Here is a Primary 5 (Grade 5) word problem from Yan Kow Cheong in Singapore:
There are 100 chickens and rabbits altogether. The chickens have 80 more legs than the rabbits. How many chickens and how many rabbits are there? (http://www.singaporemathplus.net/1/post/2013/03/the-chickens-and-rabbits-problem.html ).    In ‘the West’ this sort of problem would not be attempted until the students have been taught algebra (i.e., y = mx + c, etc) so it would probably be a Grade 9 problem!   In a comment on another problem involving chickens and ducks, Kow-Cheong states that “the model heuristic is nothing but algebra in disguise. Instead of using the variable x, we use a unit, part or line to represent some unknown quantity ..[which] … allows us to use visualization to solve higher-order word problems.

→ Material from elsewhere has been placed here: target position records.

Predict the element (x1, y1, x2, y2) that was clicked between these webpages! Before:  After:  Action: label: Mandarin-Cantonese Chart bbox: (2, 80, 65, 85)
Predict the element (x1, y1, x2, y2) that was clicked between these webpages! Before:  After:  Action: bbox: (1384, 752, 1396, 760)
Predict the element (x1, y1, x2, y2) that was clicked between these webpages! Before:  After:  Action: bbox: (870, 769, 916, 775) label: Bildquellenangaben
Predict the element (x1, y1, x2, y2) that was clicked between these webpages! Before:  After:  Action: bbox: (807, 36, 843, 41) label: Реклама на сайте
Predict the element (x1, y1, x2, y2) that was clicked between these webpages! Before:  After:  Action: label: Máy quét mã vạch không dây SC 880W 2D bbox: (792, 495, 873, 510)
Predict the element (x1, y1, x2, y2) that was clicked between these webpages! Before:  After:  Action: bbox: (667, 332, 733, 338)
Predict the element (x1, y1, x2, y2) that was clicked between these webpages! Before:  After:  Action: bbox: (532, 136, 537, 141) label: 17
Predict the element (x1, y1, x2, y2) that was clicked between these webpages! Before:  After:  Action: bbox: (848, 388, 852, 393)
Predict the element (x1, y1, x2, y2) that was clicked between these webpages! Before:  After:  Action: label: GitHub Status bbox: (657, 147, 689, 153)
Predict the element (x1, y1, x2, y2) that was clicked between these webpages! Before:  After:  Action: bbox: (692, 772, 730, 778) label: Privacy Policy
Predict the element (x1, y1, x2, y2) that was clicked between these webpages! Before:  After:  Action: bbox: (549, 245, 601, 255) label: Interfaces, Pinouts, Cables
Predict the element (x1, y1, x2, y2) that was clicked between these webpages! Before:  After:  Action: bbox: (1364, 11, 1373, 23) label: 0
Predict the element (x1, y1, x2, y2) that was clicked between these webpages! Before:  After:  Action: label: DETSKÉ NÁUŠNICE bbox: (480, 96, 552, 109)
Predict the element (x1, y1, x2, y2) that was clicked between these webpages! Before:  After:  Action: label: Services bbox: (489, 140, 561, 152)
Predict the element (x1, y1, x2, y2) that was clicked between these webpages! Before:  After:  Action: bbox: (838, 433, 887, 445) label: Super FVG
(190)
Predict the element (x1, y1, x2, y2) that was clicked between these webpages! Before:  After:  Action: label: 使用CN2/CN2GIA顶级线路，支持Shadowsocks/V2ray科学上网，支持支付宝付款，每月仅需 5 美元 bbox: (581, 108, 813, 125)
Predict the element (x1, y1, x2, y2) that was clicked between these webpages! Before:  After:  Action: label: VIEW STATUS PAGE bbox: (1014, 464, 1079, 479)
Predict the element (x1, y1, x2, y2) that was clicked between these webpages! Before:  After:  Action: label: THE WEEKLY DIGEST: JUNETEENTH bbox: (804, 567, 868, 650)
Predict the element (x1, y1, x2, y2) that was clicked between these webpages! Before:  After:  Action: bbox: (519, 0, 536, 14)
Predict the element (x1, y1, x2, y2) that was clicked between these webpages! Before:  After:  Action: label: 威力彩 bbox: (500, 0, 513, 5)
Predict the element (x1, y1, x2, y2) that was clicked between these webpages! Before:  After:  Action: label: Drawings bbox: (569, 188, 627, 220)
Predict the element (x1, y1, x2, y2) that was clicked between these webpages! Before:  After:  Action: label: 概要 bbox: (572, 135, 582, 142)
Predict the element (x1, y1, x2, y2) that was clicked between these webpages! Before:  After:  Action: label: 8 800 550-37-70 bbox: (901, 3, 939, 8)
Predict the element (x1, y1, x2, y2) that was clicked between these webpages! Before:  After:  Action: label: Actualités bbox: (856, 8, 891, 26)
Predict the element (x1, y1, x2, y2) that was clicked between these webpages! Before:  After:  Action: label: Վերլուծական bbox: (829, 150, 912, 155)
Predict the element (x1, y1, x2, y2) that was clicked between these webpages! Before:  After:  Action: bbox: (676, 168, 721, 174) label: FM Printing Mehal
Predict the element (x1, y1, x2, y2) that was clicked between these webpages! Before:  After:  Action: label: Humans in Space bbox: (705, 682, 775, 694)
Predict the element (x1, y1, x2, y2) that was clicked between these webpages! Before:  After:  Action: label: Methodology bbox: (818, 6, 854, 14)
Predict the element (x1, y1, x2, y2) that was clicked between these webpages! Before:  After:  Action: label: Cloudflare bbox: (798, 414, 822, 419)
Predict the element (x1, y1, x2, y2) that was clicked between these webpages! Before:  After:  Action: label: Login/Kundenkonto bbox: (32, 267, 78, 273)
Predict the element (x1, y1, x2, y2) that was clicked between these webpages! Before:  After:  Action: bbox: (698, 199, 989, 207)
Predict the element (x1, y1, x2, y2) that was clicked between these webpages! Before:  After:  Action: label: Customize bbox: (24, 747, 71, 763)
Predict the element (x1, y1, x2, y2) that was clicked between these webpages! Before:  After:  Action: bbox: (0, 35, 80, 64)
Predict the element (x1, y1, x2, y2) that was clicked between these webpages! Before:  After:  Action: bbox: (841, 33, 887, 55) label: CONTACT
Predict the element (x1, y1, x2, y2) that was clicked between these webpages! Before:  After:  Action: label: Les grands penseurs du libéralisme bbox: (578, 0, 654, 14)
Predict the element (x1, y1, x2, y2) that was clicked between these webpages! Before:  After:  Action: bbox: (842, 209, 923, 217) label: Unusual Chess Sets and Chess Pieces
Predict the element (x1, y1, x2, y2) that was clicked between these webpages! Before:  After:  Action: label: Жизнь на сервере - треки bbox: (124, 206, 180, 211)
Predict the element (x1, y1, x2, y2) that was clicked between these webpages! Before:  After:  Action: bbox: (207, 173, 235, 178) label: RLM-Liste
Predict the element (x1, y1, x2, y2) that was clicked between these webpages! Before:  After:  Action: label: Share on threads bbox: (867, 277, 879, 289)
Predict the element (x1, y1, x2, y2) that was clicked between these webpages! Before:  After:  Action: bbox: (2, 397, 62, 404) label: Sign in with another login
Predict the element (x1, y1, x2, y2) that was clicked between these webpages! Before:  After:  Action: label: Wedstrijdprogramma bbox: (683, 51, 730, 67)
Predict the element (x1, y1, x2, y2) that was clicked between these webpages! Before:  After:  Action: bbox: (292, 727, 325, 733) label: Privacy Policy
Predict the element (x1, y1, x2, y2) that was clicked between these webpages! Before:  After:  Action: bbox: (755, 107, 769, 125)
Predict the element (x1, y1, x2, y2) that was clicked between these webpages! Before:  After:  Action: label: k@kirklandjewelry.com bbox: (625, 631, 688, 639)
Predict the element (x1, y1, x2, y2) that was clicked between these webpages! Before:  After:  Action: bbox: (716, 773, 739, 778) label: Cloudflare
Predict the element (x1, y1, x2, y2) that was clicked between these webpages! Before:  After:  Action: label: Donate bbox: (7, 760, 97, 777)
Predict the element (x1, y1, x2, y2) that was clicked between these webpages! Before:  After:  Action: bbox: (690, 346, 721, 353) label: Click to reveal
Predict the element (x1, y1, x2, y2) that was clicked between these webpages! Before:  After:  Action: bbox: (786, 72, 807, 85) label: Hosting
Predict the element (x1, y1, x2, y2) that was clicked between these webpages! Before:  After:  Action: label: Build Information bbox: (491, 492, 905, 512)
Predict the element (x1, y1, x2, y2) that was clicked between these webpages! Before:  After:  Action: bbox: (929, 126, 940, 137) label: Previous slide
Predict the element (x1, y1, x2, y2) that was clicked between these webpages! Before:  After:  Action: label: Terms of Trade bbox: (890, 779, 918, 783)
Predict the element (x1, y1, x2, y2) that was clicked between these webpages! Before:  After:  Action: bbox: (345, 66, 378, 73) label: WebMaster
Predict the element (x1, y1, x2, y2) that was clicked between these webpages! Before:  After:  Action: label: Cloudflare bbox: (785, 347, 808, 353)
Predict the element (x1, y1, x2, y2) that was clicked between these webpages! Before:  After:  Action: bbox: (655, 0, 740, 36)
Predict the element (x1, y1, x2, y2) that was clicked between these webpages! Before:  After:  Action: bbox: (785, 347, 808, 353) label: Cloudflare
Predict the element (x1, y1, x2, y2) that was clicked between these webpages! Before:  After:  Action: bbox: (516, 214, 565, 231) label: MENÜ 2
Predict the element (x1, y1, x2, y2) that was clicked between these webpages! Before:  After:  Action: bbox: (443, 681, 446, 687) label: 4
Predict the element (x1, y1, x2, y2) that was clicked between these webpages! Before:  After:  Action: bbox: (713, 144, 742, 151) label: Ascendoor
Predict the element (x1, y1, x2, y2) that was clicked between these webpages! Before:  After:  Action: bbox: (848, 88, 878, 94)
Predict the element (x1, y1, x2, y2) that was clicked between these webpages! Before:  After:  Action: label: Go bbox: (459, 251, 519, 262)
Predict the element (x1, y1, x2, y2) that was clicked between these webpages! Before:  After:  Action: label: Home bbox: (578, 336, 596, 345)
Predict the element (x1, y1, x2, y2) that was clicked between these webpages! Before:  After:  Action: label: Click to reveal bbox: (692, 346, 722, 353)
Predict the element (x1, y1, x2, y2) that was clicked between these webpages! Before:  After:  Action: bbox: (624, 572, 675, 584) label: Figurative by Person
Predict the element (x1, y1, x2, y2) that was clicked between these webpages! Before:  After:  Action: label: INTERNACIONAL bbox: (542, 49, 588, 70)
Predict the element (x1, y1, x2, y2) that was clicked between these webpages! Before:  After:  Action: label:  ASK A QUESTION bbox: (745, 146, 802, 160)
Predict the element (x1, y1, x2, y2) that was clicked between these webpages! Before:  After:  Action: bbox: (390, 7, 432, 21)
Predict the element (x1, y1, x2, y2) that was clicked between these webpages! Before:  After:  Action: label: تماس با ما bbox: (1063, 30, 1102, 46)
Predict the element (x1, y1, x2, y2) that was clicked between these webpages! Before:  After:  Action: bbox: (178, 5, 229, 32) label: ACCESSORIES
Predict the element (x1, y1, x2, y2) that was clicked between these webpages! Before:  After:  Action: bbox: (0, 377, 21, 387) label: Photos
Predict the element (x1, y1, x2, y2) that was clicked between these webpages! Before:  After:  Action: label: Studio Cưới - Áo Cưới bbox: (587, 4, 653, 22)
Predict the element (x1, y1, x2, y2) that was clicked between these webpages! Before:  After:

The same author asks if we can use the bar method, or the Sakamoto method, to solve the following problem:  Mr. Yan has almost twice as many chickens as cows. The total number of legs and heads is 184. How many cows are there?

I must admit that my preferred technique for this sort of problem is algebraic.
Let the number of cows be k.
Let the number of chickens be h.
Then h = 2k – x, where x is a ‘slack’ variable such that 0 < x << k.
(4k + 2h) + (k + h) = 184
Substitute for h.
(4k + 2(2k – x)) + (k + (2k – x)) = 184
4k + 4k – 2x + k + 2k – 2x = 184
11k – 3x = 184
11k = 184 + 3x.
Apparently, k < 20 and x is much less than k, so x might be 1, 2, 3 or 4.
Assuming x = 1
11k = 184 + 3 = 187
k = 187/11 = 17
Then h = 2k – x = 2(17) – 1 = 33.
Note that if x = 2, 3 or 4, k cannot be an integer but we obviously expect there to be a whole number of cows so the problem is solved.  Mr Yan has 33 chickens and 17 cows.  I do look forward to seeing the Sakamoto solution.